Master: But its so WEIRD.

Dorthy: You lived in the year 1 trillion for awhile then you went back to 2007. I mean, really dude. You're talking to a cat right now. You're in an inescapable asylum, stranger things have happened.

Master: But there should be an explanation. All those things have explanations. Like, I'm hallucinating, or dead again, or the Doctor stuck me in eternal prison. You know, logical things.

Dorthy: You... okay, whatever.
 
me: Nice to see you as well.

Caspian: I don't find it nice to see any of you.

me: Would you prefer to be blindfolded?

Caspian:... That's not what I said.

me: It seemed implied.

Caspian:...

me: :p
 
I didn't think it was your umbrella, it was just laying around in that corner.... Oh, and this blindfold was over there with it.
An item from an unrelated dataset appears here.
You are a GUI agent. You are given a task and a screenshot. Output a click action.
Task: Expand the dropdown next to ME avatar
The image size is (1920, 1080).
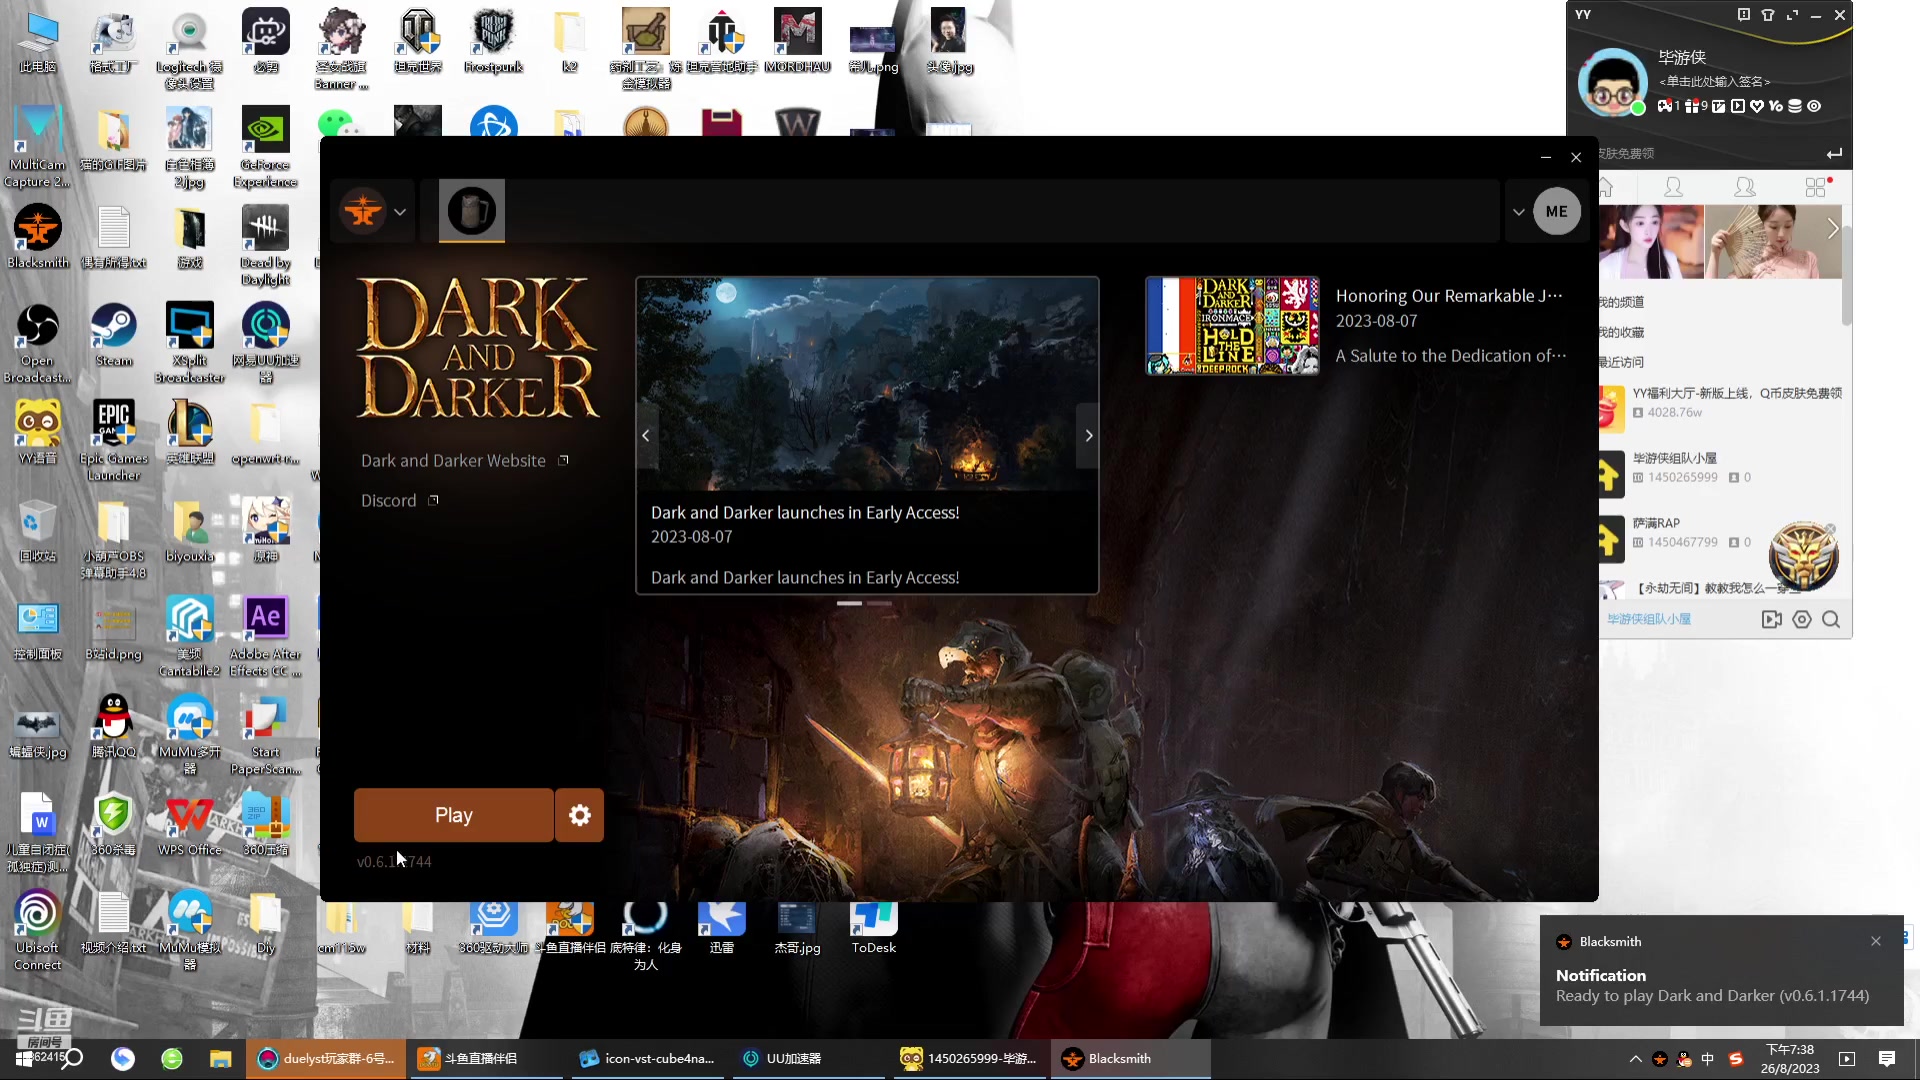(1518, 212)
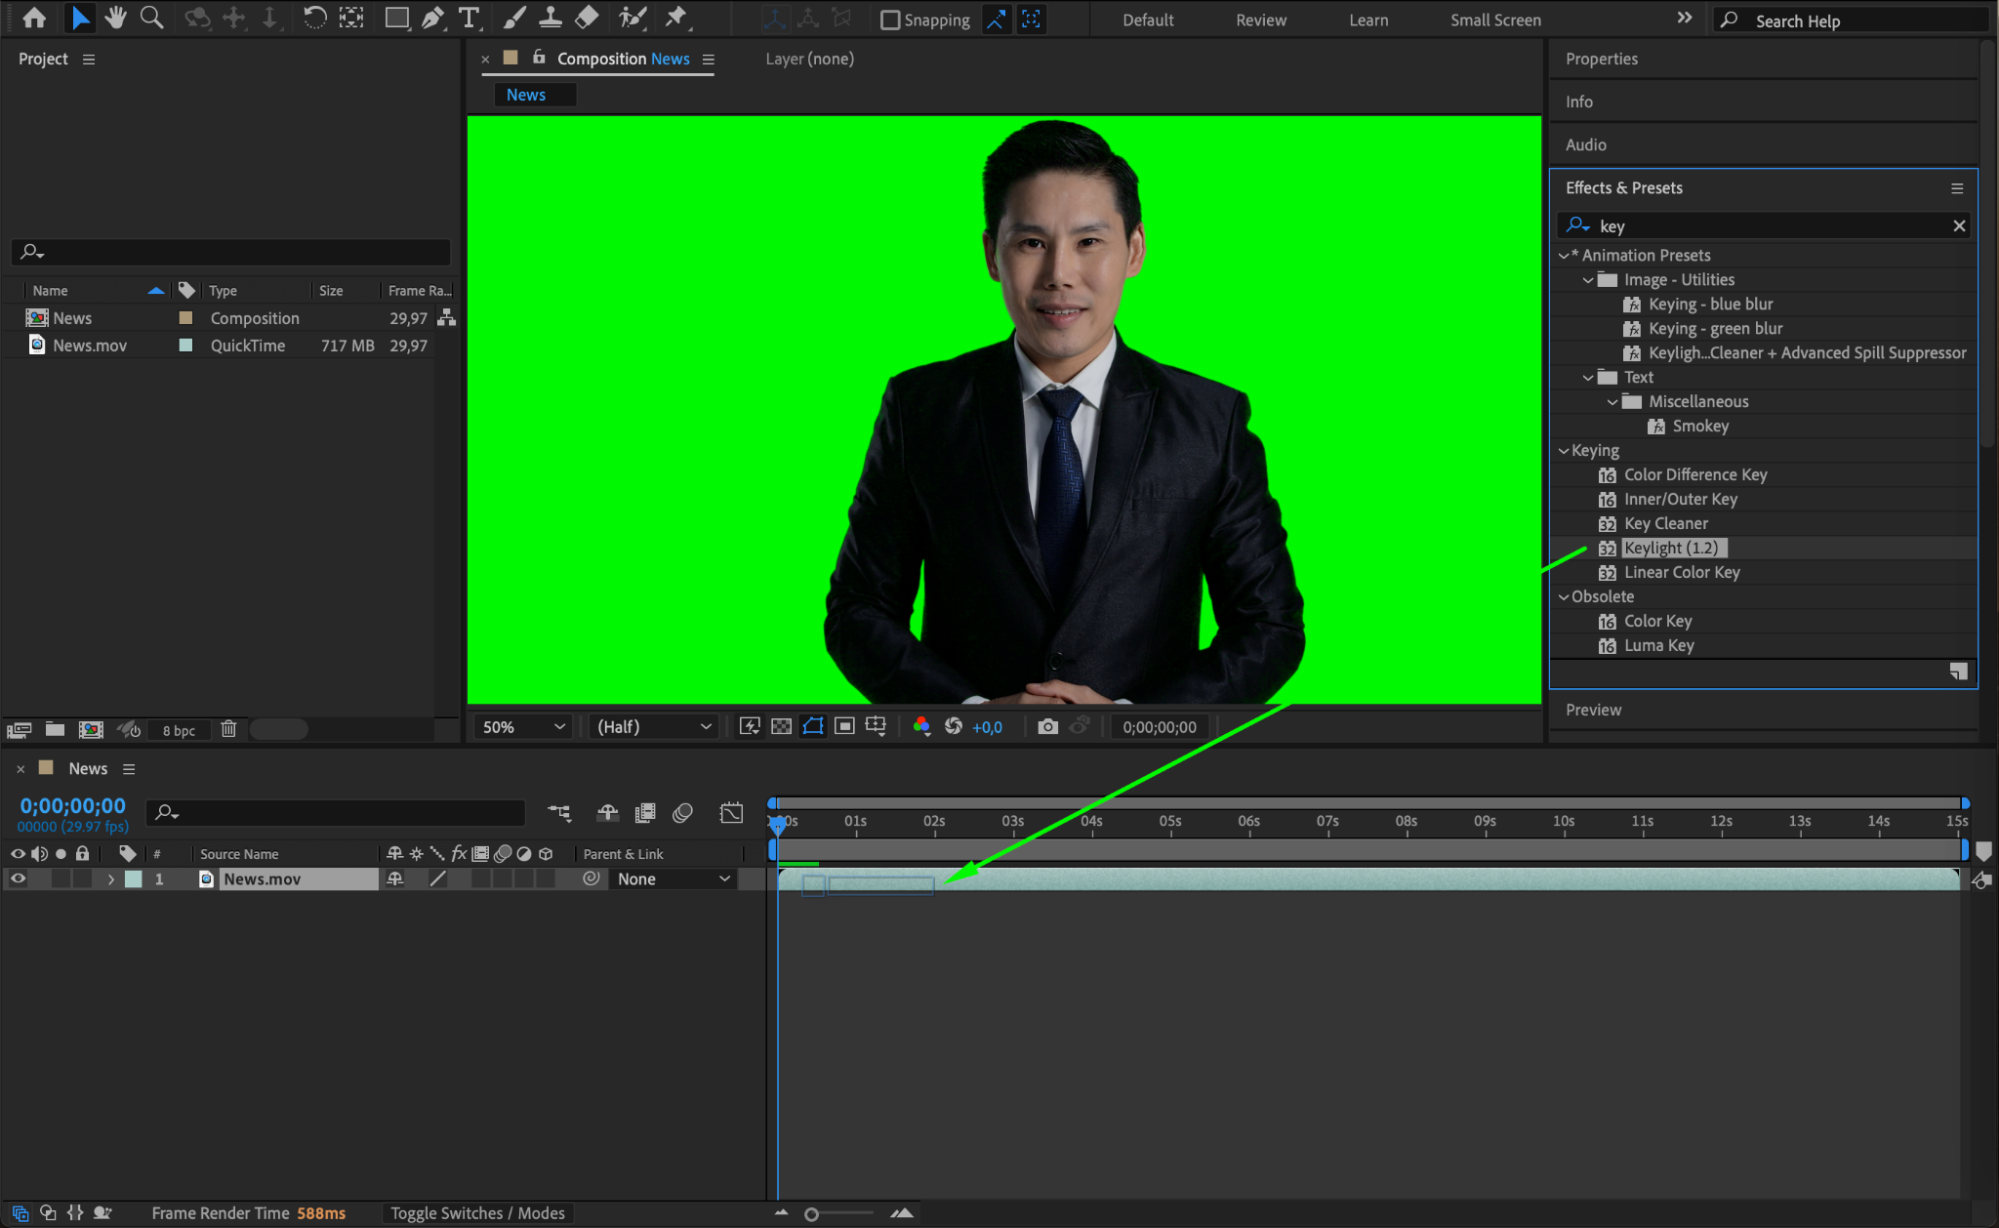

Here, it might be useful! *tosses blindfold to Mozart*
 
Mozart: *catches blindfold* Well, if I ever get a pinata, I'm set.

Caspian: *raises imaginary eyebrow at Satyr* I am a cat, good sir, I do not wear trousers.

Dorthy: But you do wear a belt, go figure.

Caspian: Its to carry my sword on!

Master: I had such a weird dream last night....

Dorthy: About blindfolds and trousers? That would be weird.

Master: No, about insane teenagers and rambunctious ten-year-olds with pepper spray....

me: Heh, at least it was only a dream.

Master: *stares at me suspiciously*

Caspian: *throws a tomato at the Master to distract him*

Master: Infernal cat!

Caspian: Inferno cat! *catches tomato on fire and waves it around on a stick* WEEEEEE!
 
Cats are evil.

That's how.

And evidently they are megalomaniacs. Why else would a cat steal trousers that don't fit?
 
Cats are evil.

That's how.

And evidently they are megalomaniacs. Why else would a cat steal trousers that don't fit?

Caspian: I do not steal trousers. However, I am evil. And I set tomatoes on fire by dunking them in kerosene and then igniting them in the chocolate Mt. Doom.

Frodo: What's a megalomaniac?

Dorthy: megalomania: "a symptom of mental illness marked by delusions of greatness, wealth, etc." So, pretty much Caspian. And the Master. And Glen. And very possibly Satyr. And Halt.

Halt: Not true.

Dorthy: You ARE still here!

Master: I am not delusional.

Dorthy: No, you're just in denial.

Frodo: De Nile.:p

Caspian: I'm not delusional either! I actually have achieved greatness!

Dorthy: You guys should start a club. "The Delusional, in denial villains club".

Master: *glares at Dorthy* Can I set her on fire?

Caspian: No, she's MY sister, if anybody gets that privilege its me.

Dorthy: :rolleyes:
 
Master: Can I set the guy who is taking this annoying pun to a whole new level on fire?

me: You have anger management issues, you know that?

Dorthy: He's in the water. How you gonna set him on fire if he's in the water?

Master: I dump oil in the water and set it on fire. Its quite effective.

me: That's polluting.

Master: Why should I care?

me: Because you're stuck here for the rest of your life (which is a lot longer than most of the rest of our lives) and you're not going to have clean drinking water.

Master: Don't you have a water filter?

me: My water filter. No touchy.

Caspian: *whispers to Master* Set his hair on fire.

Master: Good idea! *sets Satyr's hair on fire*

me and Dorthy: :rolleyes:
 
*Ducks underwater and extinguishes fire*

Me: What's the matter? It says in the Duffer Encyclopedia *Waves copy I found on the bottom of DeNile* that DeNile is the IA swimming pool! Come on in!

Macavity: I'd rather not. I'm a Cat. We don't like water. Right, kittens?
 
*Ducks underwater and extinguishes fire*

Me: What's the matter? It says in the Duffer Encyclopedia *Waves copy I found on the bottom of DeNile* that DeNile is the IA swimming pool! Come on in!

Macavity: I'd rather not. I'm a Cat. We don't like water. Right, kittens?


Caspian:... No, I don't like water. This is ridiculous. *shoots Duffer Encyclopedia copy back to the bottom of DeNile using tomatoes from his tomato canon*

Dorthy: We prefer the pool of cheeze whiz in the TDL party that never ends.

Master:.... *grin* *shoots lightning bolt into the waters of DeNile*
*dead fish appear floating in the water*

Frodo: Hey look, free food!
 
Unfortunately, while the water from DeNile is good for swimming, it has to be purified before it can be used to make mod cookies, and most of the time the mods forget. Which is the real reason why mod cookies are so dangerous.